Records for the exercise
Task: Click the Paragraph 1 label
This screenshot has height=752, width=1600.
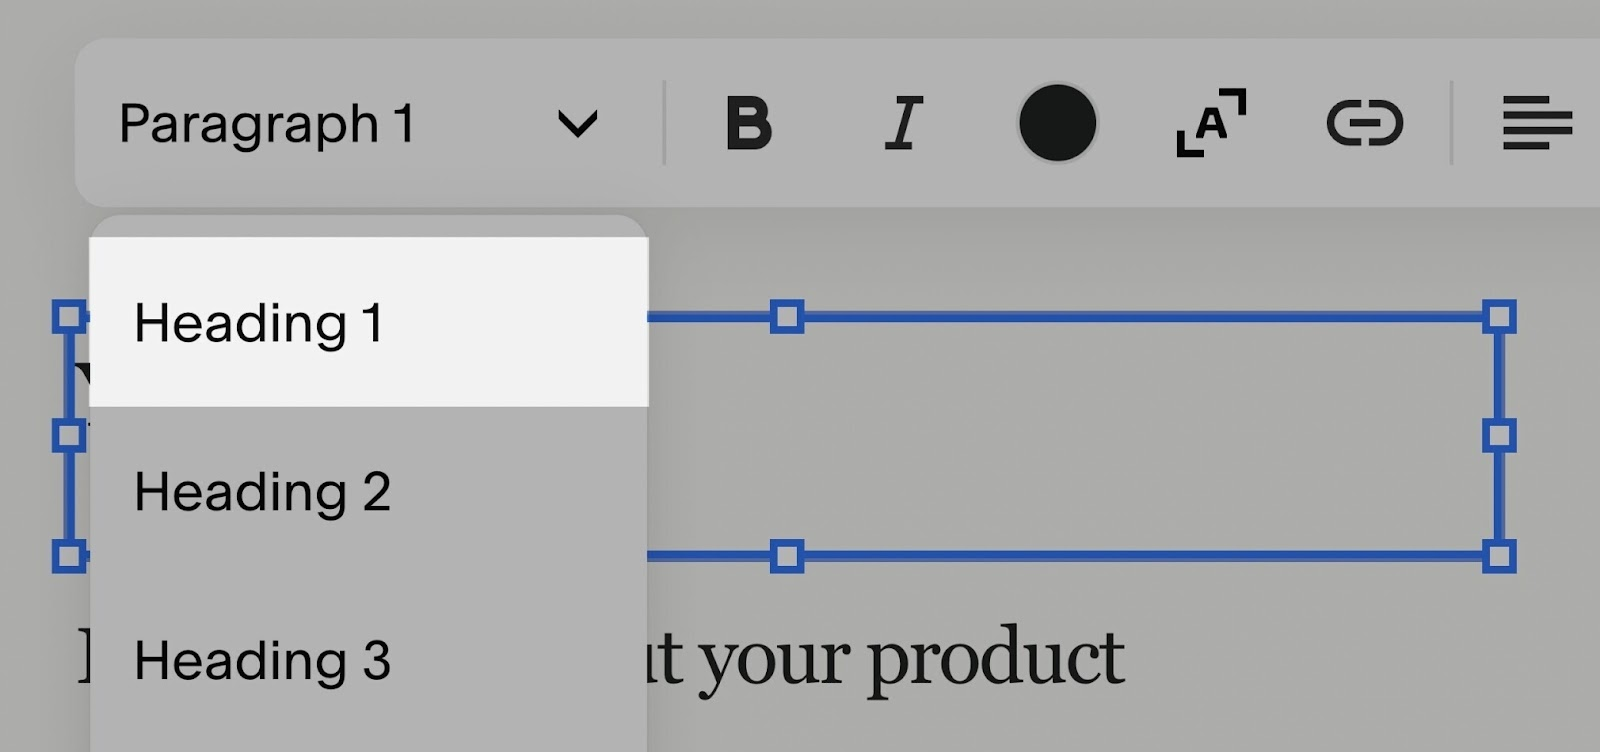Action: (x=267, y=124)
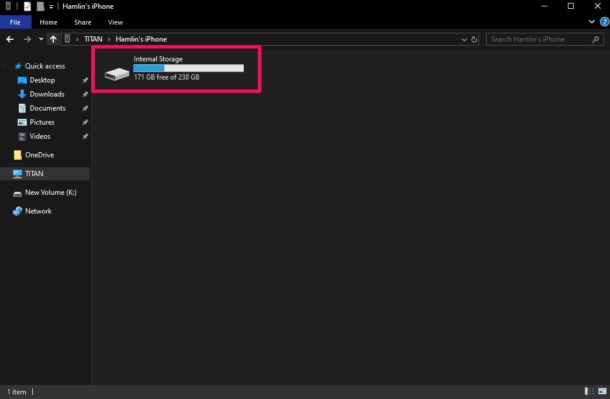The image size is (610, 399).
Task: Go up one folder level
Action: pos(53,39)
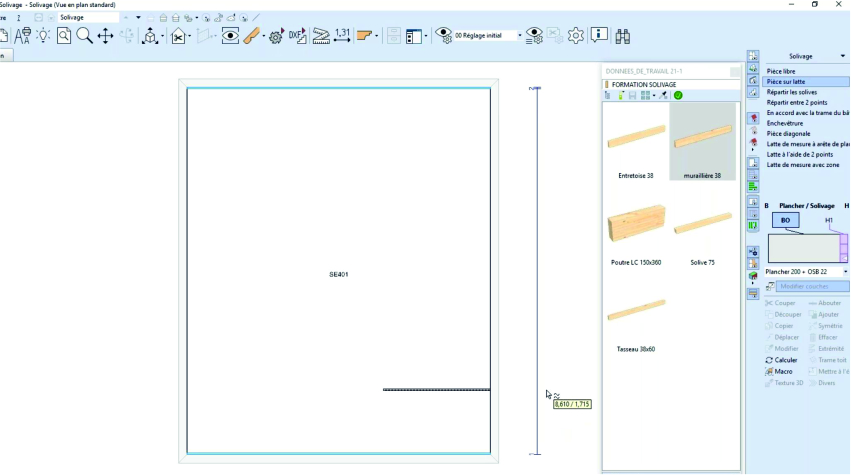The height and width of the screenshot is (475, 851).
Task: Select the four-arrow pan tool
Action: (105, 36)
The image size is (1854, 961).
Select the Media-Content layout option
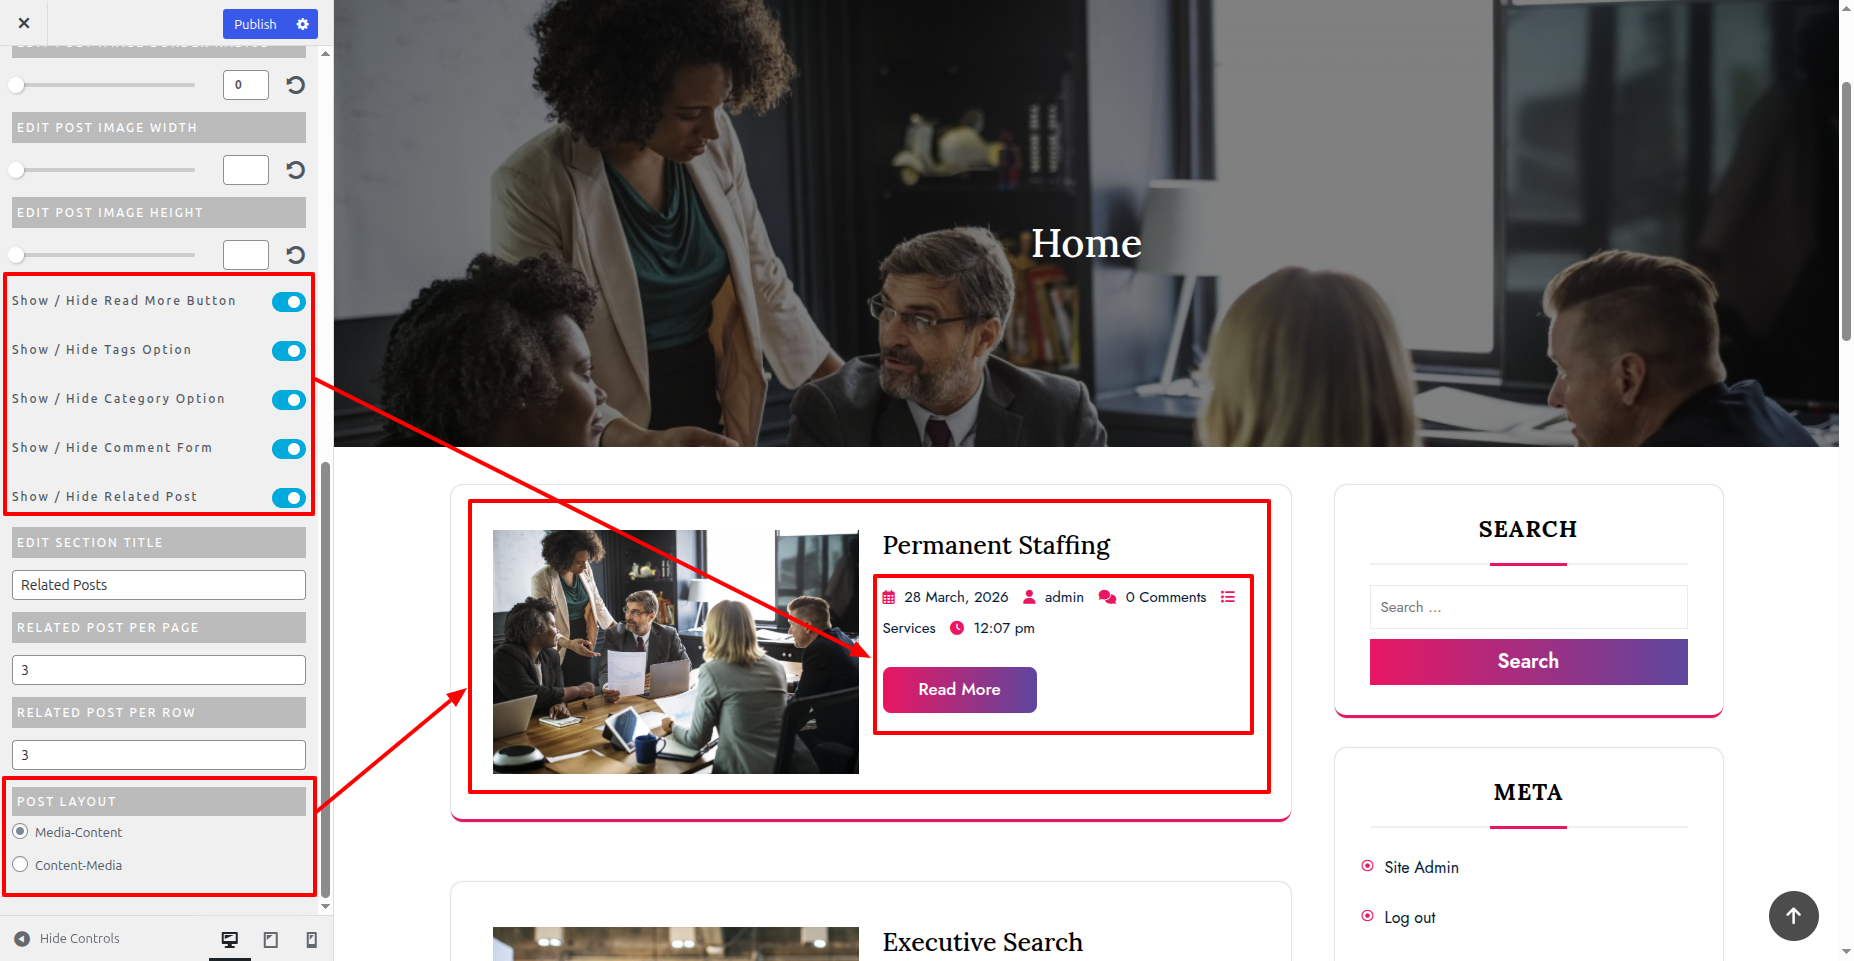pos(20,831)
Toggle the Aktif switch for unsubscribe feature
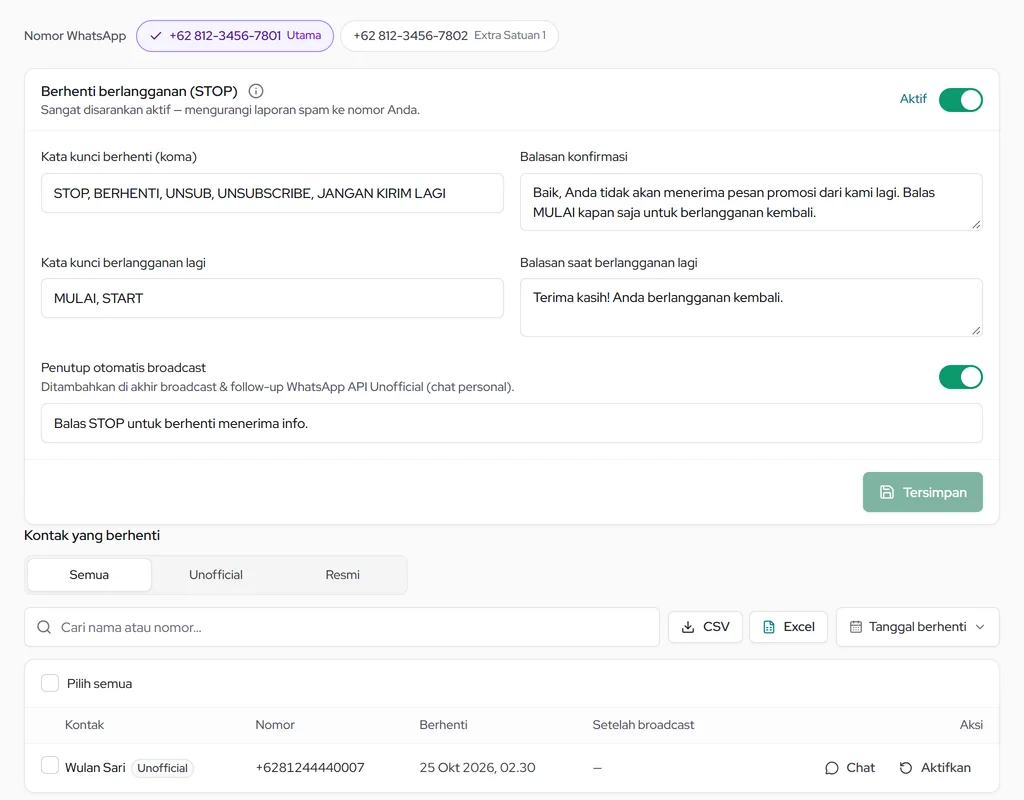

Your instructions
Repeat only the lines between the start of the data and the line with "The image size is (1854, 961).", including those two lines, and skip the pictures.

Result of this exercise
Task: Click the Paragraph 1 label
This screenshot has height=752, width=1600.
Action: (x=267, y=124)
The image size is (610, 399).
Task: Go up one folder level
Action: pos(53,39)
The height and width of the screenshot is (475, 851).
Task: Select the four-arrow pan tool
Action: (105, 36)
The image size is (1854, 961).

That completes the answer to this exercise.